Johann Neem is a historian who specializes in the study of colonial American education. He wrote the following wonderful post that summarizes his excellent new book, “Democracy’s Schools: The Rise of Public Education in America.”
He rejects the Trump-DeVos conception of education as a private choice.
He writes:
“this conception of public education ignores our collective interests as a society. America’s public schools developed because after the Revolution, Americans realized that leaving education to parental whims and pocketbooks created vast inequalities and could not ensure an educated citizenry. A return to this type of system threatens to exacerbate educational inequality, which already plagues modern America and weakens our democracy. The Founding Fathers saw freedom as the cornerstone of the nation and public schools as essential vehicles to secure it. Guided by their vision, we should work to fix America’s public schools, not abandon them.
“During the Colonial era and into the early American republic, most Americans shared DeVos’s notion that education was a family responsibility. Parents who could afford it taught their children at home, hired itinerant men or women who “kept” school for a fee, or sent older children to charter schools called academies. Most Americans had little formal schooling.
“The Revolution transformed how some Americans thought about education. These Americans agreed with Thomas Jefferson that the future of the republic depended on an educated citizenry. They also believed that the opportunities offered by schooling should be available to rich and poor alike. Many state constitutions included clauses like Georgia’s in 1777: “Schools shall be erected in each county, and supported at the general expense of the State.” But how to execute this directive? The best way, American leaders ultimately concluded, was to encourage local public schools and to limit the growth of academies.
“As early as the 1780s, Massachusetts Gov. Samuel Adams asserted that academies increased inequality because well-off families chose them over local district schools. Citizens, Adams argued, “will never willingly and cheerfully support two systems of schools.” Others shared his concern. New York Gov. George Clinton argued in 1795 that academies served “the opulent” and that all children deserved access to “common schools throughout the state.”
“Adams and Clinton identified a fundamental problem. If too many parents opted out, education would remain a private good, parceled out on the basis of economic means. Reformers, by contrast, hoped to convince Americans that education was a public good and that everyone benefited from high-quality public schools. It would not happen naturally, as Pennsylvania schools superintendent Francis Shunk observed in 1838: “It may not be easy to convince a man who has educated his own children in the way his father educated him, or who has abundant means to educate them, or who has no children to educate, that in opposition to the custom of the country and his fixed opinions founded on that custom, he has a deep and abiding concern in the education of all the children around him, and should cheerfully submit to taxation for the purpose of accomplishing this great object.”
“Horace Mann, secretary to the Massachusetts Board of Education in the 1830s, believed the only solution was to make every family a stakeholder in the public schools.
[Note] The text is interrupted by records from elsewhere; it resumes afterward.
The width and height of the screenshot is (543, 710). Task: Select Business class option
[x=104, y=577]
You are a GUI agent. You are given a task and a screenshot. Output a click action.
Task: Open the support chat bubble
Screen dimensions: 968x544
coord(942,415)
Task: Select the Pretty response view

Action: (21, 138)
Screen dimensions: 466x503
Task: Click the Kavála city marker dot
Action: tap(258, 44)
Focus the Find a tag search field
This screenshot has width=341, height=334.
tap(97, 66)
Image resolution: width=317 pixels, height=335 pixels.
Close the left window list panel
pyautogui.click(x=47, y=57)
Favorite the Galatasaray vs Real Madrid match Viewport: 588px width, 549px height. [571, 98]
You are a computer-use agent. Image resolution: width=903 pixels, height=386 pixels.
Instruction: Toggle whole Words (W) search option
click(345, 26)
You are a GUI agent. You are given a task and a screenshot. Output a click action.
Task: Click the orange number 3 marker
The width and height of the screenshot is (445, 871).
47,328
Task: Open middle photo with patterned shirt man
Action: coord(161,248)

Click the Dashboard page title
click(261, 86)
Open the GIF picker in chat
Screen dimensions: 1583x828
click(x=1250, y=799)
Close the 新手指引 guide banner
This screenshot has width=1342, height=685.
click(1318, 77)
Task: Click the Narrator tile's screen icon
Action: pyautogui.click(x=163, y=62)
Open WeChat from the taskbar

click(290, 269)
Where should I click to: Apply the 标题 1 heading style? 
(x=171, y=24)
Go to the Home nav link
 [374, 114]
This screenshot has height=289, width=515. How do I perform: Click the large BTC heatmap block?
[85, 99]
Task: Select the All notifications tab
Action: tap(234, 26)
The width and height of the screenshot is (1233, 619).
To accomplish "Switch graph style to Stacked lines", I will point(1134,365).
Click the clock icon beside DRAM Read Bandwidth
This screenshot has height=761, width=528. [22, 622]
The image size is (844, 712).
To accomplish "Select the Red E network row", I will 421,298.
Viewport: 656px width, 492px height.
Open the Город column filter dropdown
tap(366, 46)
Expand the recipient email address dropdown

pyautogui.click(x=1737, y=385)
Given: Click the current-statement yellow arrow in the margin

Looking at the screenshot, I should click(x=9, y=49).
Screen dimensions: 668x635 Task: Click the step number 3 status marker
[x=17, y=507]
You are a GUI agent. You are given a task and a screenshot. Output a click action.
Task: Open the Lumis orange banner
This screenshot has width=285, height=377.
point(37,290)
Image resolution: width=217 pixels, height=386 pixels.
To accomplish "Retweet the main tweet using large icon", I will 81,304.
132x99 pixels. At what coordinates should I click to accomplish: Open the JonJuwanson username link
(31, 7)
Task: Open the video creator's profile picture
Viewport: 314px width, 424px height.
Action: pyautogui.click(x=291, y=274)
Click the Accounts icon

Wealthier families would invest in other people’s children only if their own children attended the same schools and benefited from them. If some families decided to “turn away from the Common Schools” and send their children to a “private school or the academy,” poorer children would end up with a second-class education. To ensure that students and their parents came together as a public, “there should be a free school, sufficiently safe, and sufficiently good, for all the children” in every district. The constituency for the public schools would be forged through the schools themselves as more and more Americans sent their children to them and became devoted to their success.
“And it worked. As more and more families enrolled in the public schools, Americans developed a commitment to sustaining them. By the Civil War, most Northern states offered tuition-free, tax-supported common schools…
“Americans invested in educating one another’s children when most families had a stake in their local schools. The schools themselves fostered this commitment: The public good was not sustained by abstract principles alone but through actual institutions and investments. Certainly, parents have an obligation to look out for their children’s interests, as DeVos observes. Yet, unlike DeVos, Mann did not see this obligation as conflicting with a devotion to public schools. Every family benefited from successful public schools, not just society. But Mann recognized that widely attended public schools would also encourage Americans to fulfill their democratic obligations to one another. Making education a public good was one of the hard-fought victories of reformers after the Revolution, one that safeguarded the spirit of the Revolution and that now risks being reversed.”
Robert Shepherd is a teacher, curriculum developer, author, and much more. Here is how he describes himself on his website:
“Interests: curriculum design, pedagogical approaches, assessment, educational technology, learning, open source and crowd sourced educational materials, linguistics (syntax, semantics, child language acquisition, history of writing systems), hermeneutics, rhetoric, philosophy (Continental philosophy, Existentialism, metaphysics, philosophy of language, philosophy of mind, epistemology, ethics), classical and jazz guitar, poetry, the short story, theater, archaeology and cultural anthropology, prehistory, cultural history, history of ideas, sustainability, Anglo-Saxon literature and language, systems for emergent quality control, heuristics for innovation.”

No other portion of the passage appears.